You're trying to listen to him attentively as he appears to be providing you and your fellow unit owners with information about your building's financial status.

Problem is, you don't really know what the heck he's talking about - and you're not alone. This, unfortunately, has been the case for many condo owners for far too long. Shlomo Sharon thinks it's time for the auditors' bafflegab to stop. It's all part of his determination to see a clearer life for all condo
stakeholders, including building managers. "Sometimes, I could swear that people really don't understand what the auditors are saying," says Sharon, CEO of Taft Forward Property Management Group, based in Toronto. "Individual auditors have different ways of presenting financial statements. This makes it confusing for people. The auditors stand there and they say things that often are too difficult for the average person to comprehend. I believe this has to change."
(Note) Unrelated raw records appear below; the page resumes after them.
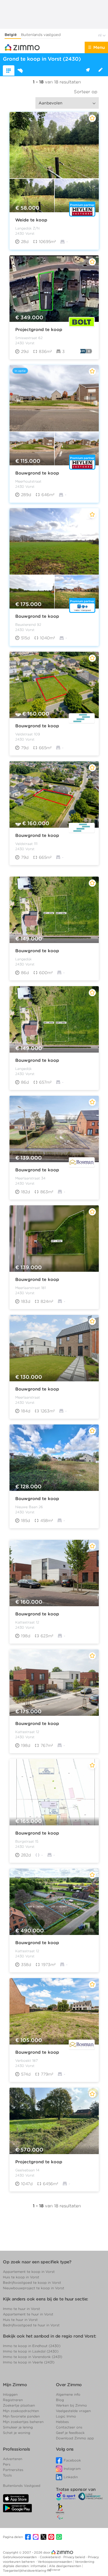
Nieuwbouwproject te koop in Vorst (33, 2288)
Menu (99, 47)
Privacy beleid (74, 2557)
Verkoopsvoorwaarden (55, 2562)
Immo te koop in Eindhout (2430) (31, 2346)
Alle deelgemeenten (65, 2566)
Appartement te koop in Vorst (29, 2271)
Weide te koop (31, 220)
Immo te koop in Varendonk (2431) (32, 2357)
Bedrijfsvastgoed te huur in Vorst (31, 2325)
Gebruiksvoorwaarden (20, 2557)
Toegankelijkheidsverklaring (24, 2571)
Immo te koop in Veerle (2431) (28, 2362)
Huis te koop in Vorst (21, 2277)
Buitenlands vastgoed (41, 34)
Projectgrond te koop (38, 329)
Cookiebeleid (50, 2557)
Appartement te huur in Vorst (28, 2314)
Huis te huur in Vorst (20, 2319)
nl (100, 35)
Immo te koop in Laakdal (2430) (30, 2351)
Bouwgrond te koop (37, 472)
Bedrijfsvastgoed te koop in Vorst (32, 2282)
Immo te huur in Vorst (21, 2309)
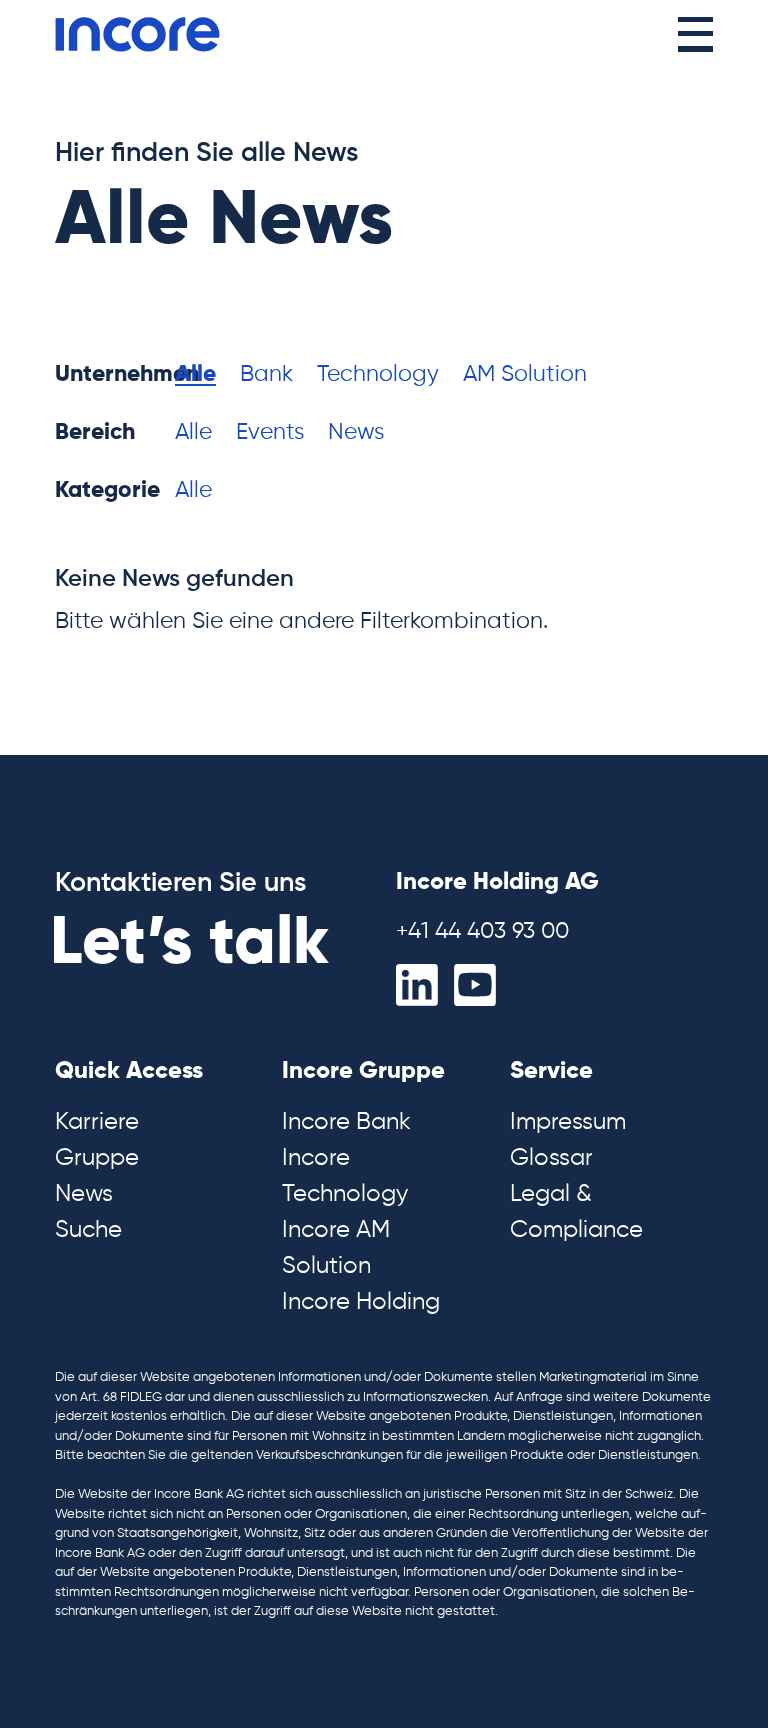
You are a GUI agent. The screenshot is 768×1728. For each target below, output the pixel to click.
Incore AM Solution (336, 1248)
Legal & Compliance (576, 1212)
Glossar (551, 1158)
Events (270, 432)
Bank (266, 374)
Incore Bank (346, 1122)
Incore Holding (361, 1302)
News (356, 432)
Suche (88, 1230)
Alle (195, 374)
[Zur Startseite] (137, 34)
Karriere (97, 1122)
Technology (378, 374)
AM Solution (525, 374)
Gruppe (97, 1158)
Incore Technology (345, 1176)
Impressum (568, 1122)
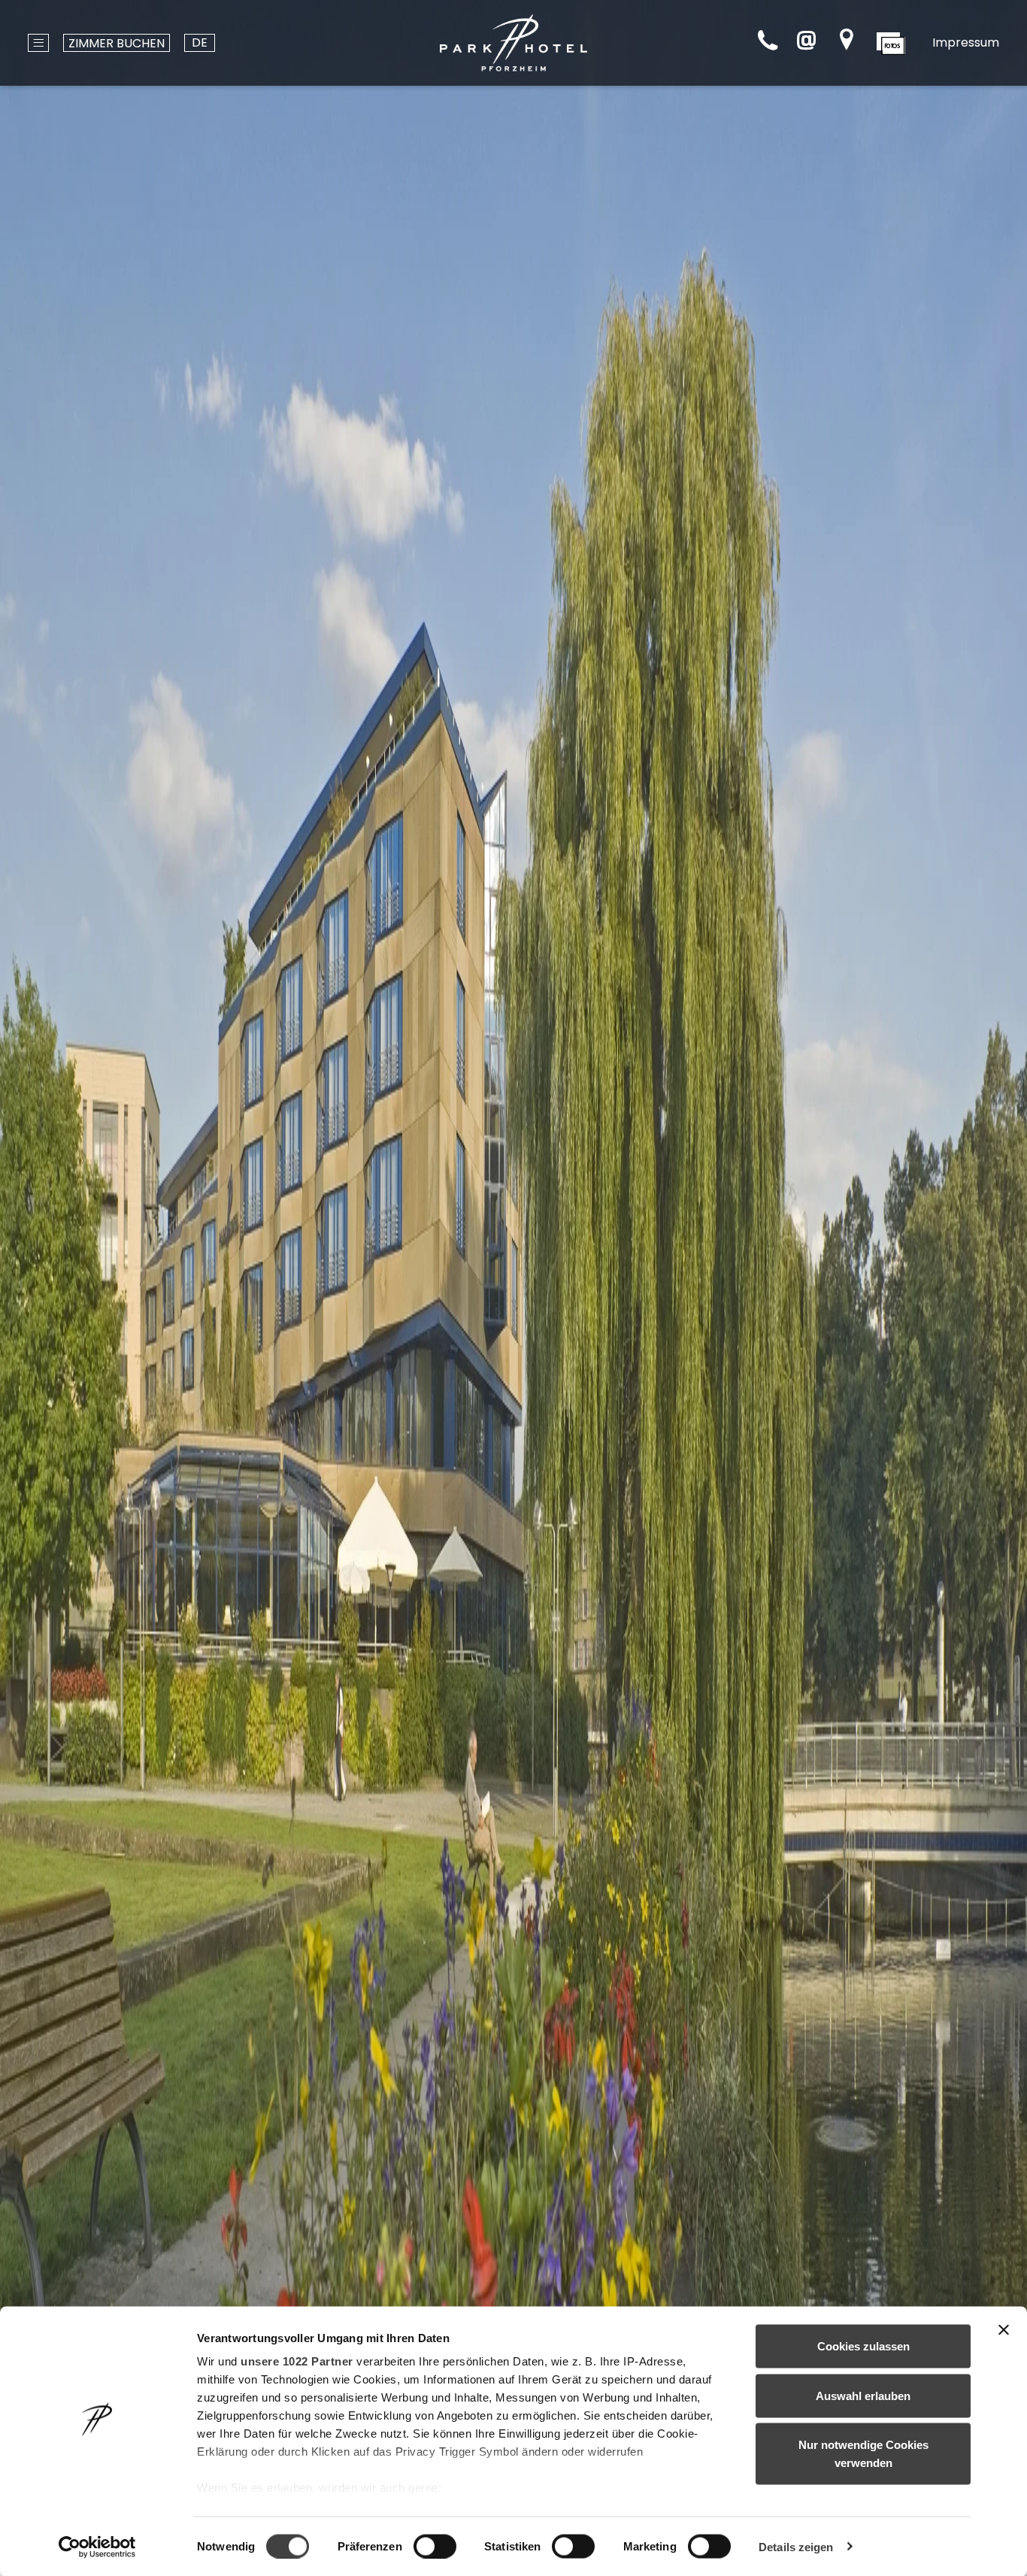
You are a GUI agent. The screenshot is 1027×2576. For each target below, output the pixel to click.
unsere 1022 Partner (297, 2361)
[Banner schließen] (1003, 2330)
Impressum (965, 42)
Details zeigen (796, 2546)
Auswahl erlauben (863, 2395)
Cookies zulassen (863, 2346)
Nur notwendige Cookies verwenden (863, 2453)
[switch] (435, 2546)
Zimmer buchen (116, 43)
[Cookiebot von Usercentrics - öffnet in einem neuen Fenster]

And it would, Sharon suspects, if the Association of Condominium Managers in Ontario (ACMO) were allowed to standardize a format for financial statements. "Every auditor," Sharon says, "should be obligated to deliver financial information the exact same way at every condo in Ontario. If this happened, it would go a long way in ensuring the financial integrity of the statements given to the
unit owners."

But Sharon doesn't want to see the integrity end there. "This is only one area, one example, of where condominium owners could
benefit if ACMO were free to standardize regulations," he says. "If standardization would occur, I think it would raise the level of
professionalism for property management companies and would gain the respect of condo owners and the Ontario government."

At the moment, the Ontario government is in the process of conducting a thorough investigation and making a boatload of recommendations designed to update the I5-year-old Condominium Act. The hope is to offer greater protection to the one-million-plus condo dwellers in the province. As Sharon notes, however, one of the government's recommendations appears to be to replace ACMO with its own body that would oversee the management of condos. The government is calling its would-be creation the "Condo Office,"which would regulate property managers. "There's no doubt that one association, an association with teeth, is needed for the regulation of property managers," Sharon says, "but it shouldn't be a government body. We as property managers need our own professional association to govern us, just as accountants, lawyers and doctors have. The government needs to give ACMO the authority to regulate property managers, not do it itself. The government needs to stay out of this and the public should be aware of the possible intrusion of the government. I don' t think the public would appreciate government involvement when what we all really need is ACMO to do the job."In other words, Sharon says, condo owners do not need life being
bogged down by government bureaucracy. They need action from a professional association such as ACMO. Mind you, in order for
ACMO to perform effectively, it would need the authority to decide on regulations and standardizations, which it doesn't have at the
moment. As it stands, ACMO sets standards but not all property managers - in fact, most of them in Ontario - ignore the
standards. Why? "Because they don't have to follow them," Sharon says. "They can pick and choose. That's why you see different things going on in different condos. That's why you see different auditors using different formats. Only about 40 to 50 per cent of management companies in Ontario use the standards set by ACMO. But what if this changed? What if it's a law that managers must follow what ACMO sets as standards? Life would be different for all condo stakeholders. I think life would be better."
And you might even be able to understand the auditor at your next AGM.